WORK ITEM A
In the Dominican Republic trip account below, replace "rewarding" with "fulfilling" and reproduce the passage from "My study abroad-service" up to and including "a rewarding adventure.".
WORK ITEM B
Continue the Dominican Republic trip account below from its final sentence.

EXCERPT TO READ
────────────────────
My study abroad-service learning trip to the Dominican Republic was a life-changing experience. I stayed in the area of Gaspar Hernandez of Puerto Plata and traveled through the cities of Las Canas, Sosua, Rio San Juan, Santiago, Bella Vista, Joba Arriba, and surrounding small villages. I am thankful that I had the opportunity to finish my Spanish minor in a different country and am proud that I had the chance to grow as a person. I was impressed with our scheduled activities and the amount of sightseeing that we did. Learning the way Dominicans speak while helping to improve the lives of the people with service was quite a rewarding adventure.
Throughout the numerous towns we visited, I noticed different cultural traits among the people. Despite the lack of financial stability, they still expressed their happiness. There were many people that lived in run-down houses, had no jobs, struggled to afford food or had to walk two hours to get to school or work, yet they found ways to be happy with what they had. In comparison to America, the Dominican Republic did not have the same resources and for that reason, in some ways, they were less fortunate. There were people whose houses had roofs that leaked every time it rained, who couldn’t afford to buy more than 3 outfits or shoes for their children. What was most concerning was that many people did not have access to clean water or lacked the financial means to pay for needed health services. We were there during the time of their new presidential election. I am grateful I had the opportunity to see how politics affected the people and the celebration by the citizens when the outcome was announced. Based on the conversations I had with some people, they had high expectations that this president will make drastic changes to improve their way of life.
We provided services almost every day. During the first four days of the trip, we were translators for a group of optometry graduate students conducting their optometry clinic. For 6-8 hours for each of the four days, we translated for the graduate students and helped at least 150 patients every day. We also went to a chocolate factory to learn about how they make chocolate and how they thrived as a small business. We had the opportunity to make chocolate ourselves, put together the packaging, and even witness the process of making chocolate wine. Another day, we painted the interior and exterior of a woman’s house that our program, “7 Elements,” partnered with for renovation. Based upon her request, we painted the outside pink and the inside in different shades of white. Within that same community, we made cement and laid it down in a different woman’s house that originally had dirt floors. Towards the end of our trip we visited a man who was a beekeeper and made his own honey. We helped him make wooden boxes to store his bees with the honeycombs. We sawed wood, nailed the wooden pieces together, and painted the boxes orange and blue. After helping Juan with his bees, we went out in that community and conducted surveys, asking people what improvements for that community they wanted to see. On one of the hottest days of our trip, we walked through a very large community up in the mountains offering to plant coffee, lime, and orange plants in the people’s yards. Since this was a very poor community, it was beneficial to plant these because it helped the people acquire a source of food. Although it was hard to witness the reality of their life, I was grateful I had the chance to make an impact.
────────────────────
AVAILABLE DATA

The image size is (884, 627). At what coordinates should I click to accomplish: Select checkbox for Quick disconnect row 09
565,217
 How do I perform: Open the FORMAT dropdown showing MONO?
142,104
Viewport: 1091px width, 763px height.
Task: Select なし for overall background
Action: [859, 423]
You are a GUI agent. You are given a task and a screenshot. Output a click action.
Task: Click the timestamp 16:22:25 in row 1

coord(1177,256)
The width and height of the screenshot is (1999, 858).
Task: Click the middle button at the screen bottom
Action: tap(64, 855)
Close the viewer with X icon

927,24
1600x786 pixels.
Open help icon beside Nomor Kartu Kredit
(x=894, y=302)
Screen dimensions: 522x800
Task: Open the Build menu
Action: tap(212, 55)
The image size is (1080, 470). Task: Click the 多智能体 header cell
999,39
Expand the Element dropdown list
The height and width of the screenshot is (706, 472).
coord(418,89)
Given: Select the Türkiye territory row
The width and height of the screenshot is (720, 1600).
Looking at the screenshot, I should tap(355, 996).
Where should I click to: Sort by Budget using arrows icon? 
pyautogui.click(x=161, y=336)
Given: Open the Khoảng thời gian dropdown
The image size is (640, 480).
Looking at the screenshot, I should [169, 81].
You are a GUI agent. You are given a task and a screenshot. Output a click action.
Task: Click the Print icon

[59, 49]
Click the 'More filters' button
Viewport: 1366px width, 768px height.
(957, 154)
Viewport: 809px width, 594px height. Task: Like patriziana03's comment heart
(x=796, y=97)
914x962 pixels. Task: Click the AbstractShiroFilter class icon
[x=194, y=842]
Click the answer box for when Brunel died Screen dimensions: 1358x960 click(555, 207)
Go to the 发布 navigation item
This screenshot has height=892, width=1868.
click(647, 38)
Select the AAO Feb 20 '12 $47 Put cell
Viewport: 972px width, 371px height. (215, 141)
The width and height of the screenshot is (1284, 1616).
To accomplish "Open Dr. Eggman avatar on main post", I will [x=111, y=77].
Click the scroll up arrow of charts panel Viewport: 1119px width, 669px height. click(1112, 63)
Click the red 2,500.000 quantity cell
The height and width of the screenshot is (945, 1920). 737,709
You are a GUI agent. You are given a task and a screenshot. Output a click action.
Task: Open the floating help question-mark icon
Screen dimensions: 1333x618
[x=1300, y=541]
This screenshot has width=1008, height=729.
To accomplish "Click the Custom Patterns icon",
────────────────────
EXERCISE ANSWER A
My study abroad-service learning trip to the Dominican Republic was a life-changing experience. I stayed in the area of Gaspar Hernandez of Puerto Plata and traveled through the cities of Las Canas, Sosua, Rio San Juan, Santiago, Bella Vista, Joba Arriba, and surrounding small villages. I am thankful that I had the opportunity to finish my Spanish minor in a different country and am proud that I had the chance to grow as a person. I was impressed with our scheduled activities and the amount of sightseeing that we did. Learning the way Dominicans speak while helping to improve the lives of the people with service was quite a fulfilling adventure.

EXERCISE ANSWER B
Although this trip was rigorous with studying Spanish, we had a couple days full of fun excursions. One day we went mountain hiking for five hours. Another excursion we did was snorkeling. Although this was not my first time snorkeling, I found that each time I snorkeled, it was a different experience. Our teacher created a treasure hunt when we visited the city of Santiago. One of my favorite activities was when we visited to the University of Santiago. This was fascinating because I got to compare the college experience of the students in the Dominican Republic versus my typical college experience in the United States. A couple of free days allowed us to shop at the supermarkets, bargain at stores called “colmados,” and enjoy the weather at the beach.
My first Spanish study abroad was a miraculous journey. I was pushed to go outside of my comfort zone when interacting with the people in Spanish and doing classroom activities.